FAILED: Build did NOT complete successfully
This is a build failure, so something we should fix or at least find the
cause.
Please check the log, there should be something about why/how it failed to
compile. Just search for the name and scroll a bit around. If you attach it, I
can also take a look.
The EB log file is 205 MB, so it's hard to share :-(
I have this environment:
export EASYBUILD_BUILDPATH=/run/user/$UID/eb_build
ulimit -s 2000240
export EASYBUILD_TMPDIR=/scratch/$USER
and there is quite a bit of space available:
$ df -h /run/user/$UID/eb_build /scratch
Filesystem Size Used Avail Use% Mounted on
tmpfs 19G 19G 30M 100% /run/user/983
/dev/mapper/VolGroup00-lv_scratch 850G 675M 849G 1% /scratch
...
/home/modules/software/binutils/2.35-GCCcore-10.2.0/bin/ld.gold: fatal error:
bazel-out/k8-opt/bin/tensorflow/core/common_runtime/graph_constructor_test: No
space left on device
What device might that be? As shown above, I have quite a bit of disk space.

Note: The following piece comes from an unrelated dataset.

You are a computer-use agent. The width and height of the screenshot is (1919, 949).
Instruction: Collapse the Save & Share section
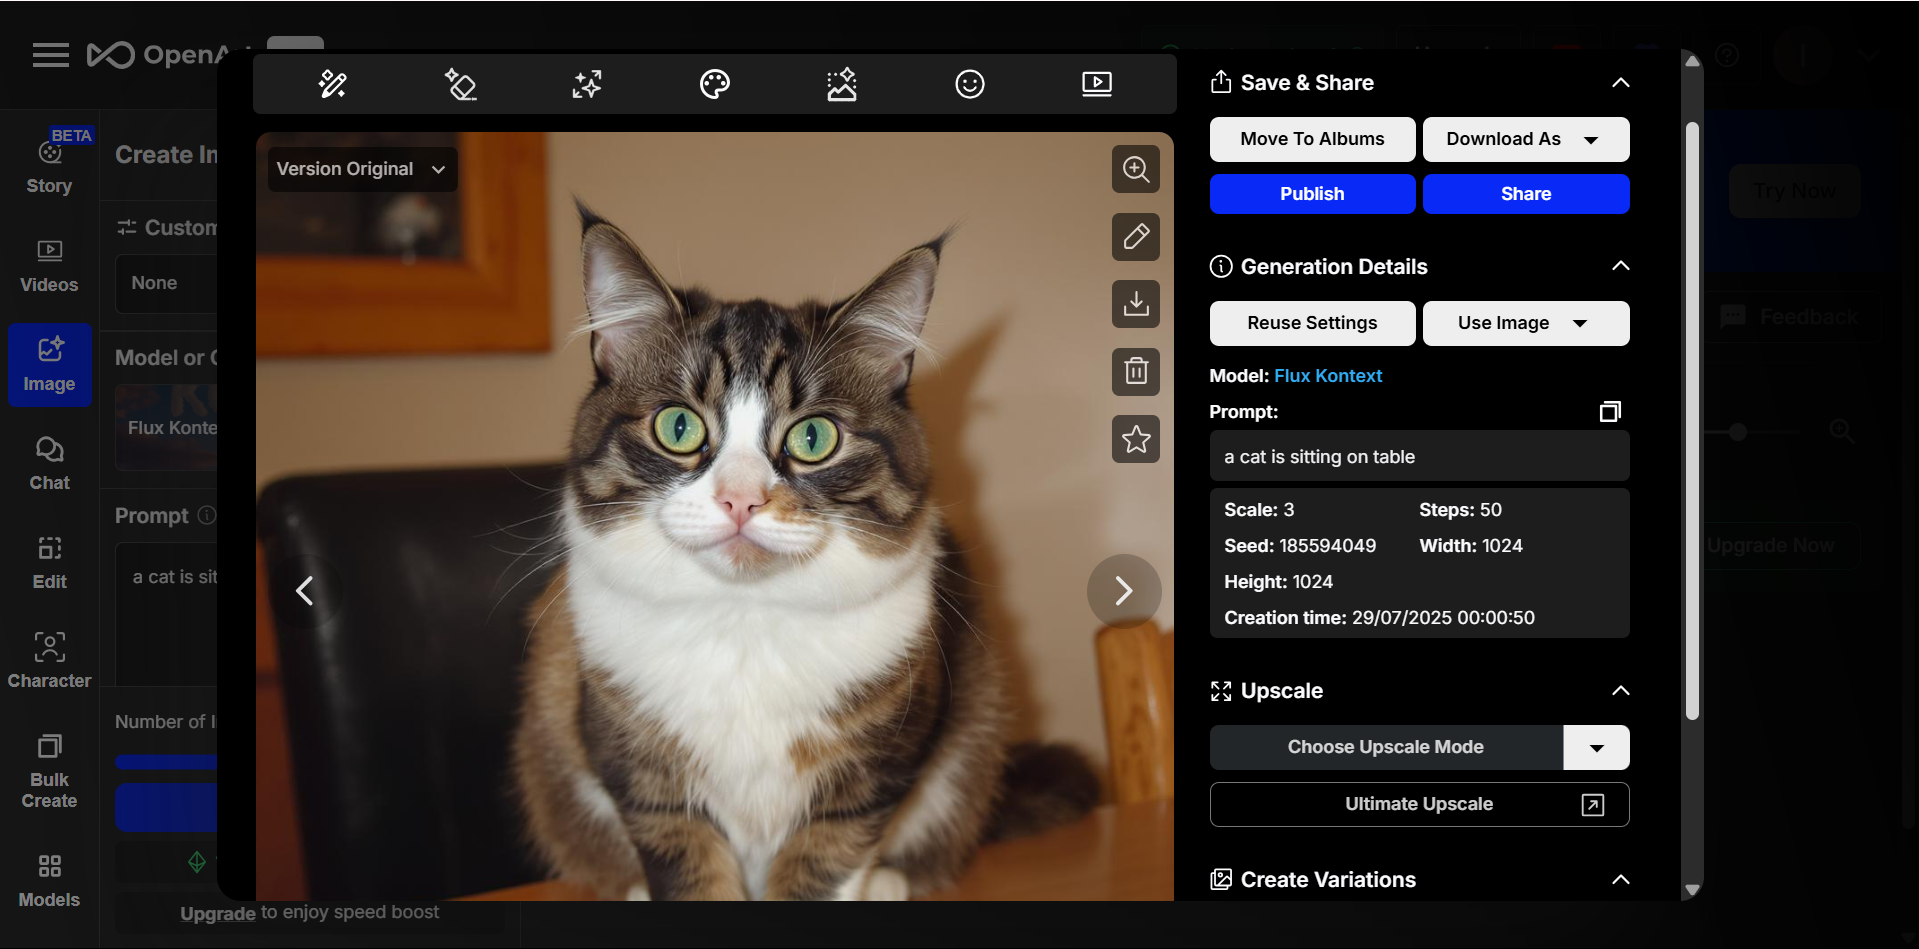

Is /tmp being used and getting full?
This might be the case. In the past I ran into this problem and solved
it with the following:
eb TensorFlow-1.15.0-fosscuda-2019b-Python-3.7.4.eb --robot
--cuda-compute-capabilities=6.1,7.5 --buildpath=/dev/shm
--tmpdir=/scratch/eb-build
Hmm, this surprises me a bit, because I think we make an effort to avoid
that Bazel is using /tmp for too many things, and we tell it to use the
build directory instead...
Please try using --tmpdir to specify an alternate directory than /tmp,
and see if that helps at all.
Alexandre: should we look for patterns like "No space left on device" in
the Bazel output and highlight them better, perhaps with a concrete
suggestion to use --tmpdir to avoid the usage of /tmp?
regards,
Kenneth
YMMV
Cheers,
Loris
I'd also suggest to join Slack as discussions there are potentially faster.
I'll take a look - are there instructions for Slack?
Thanks,
Ole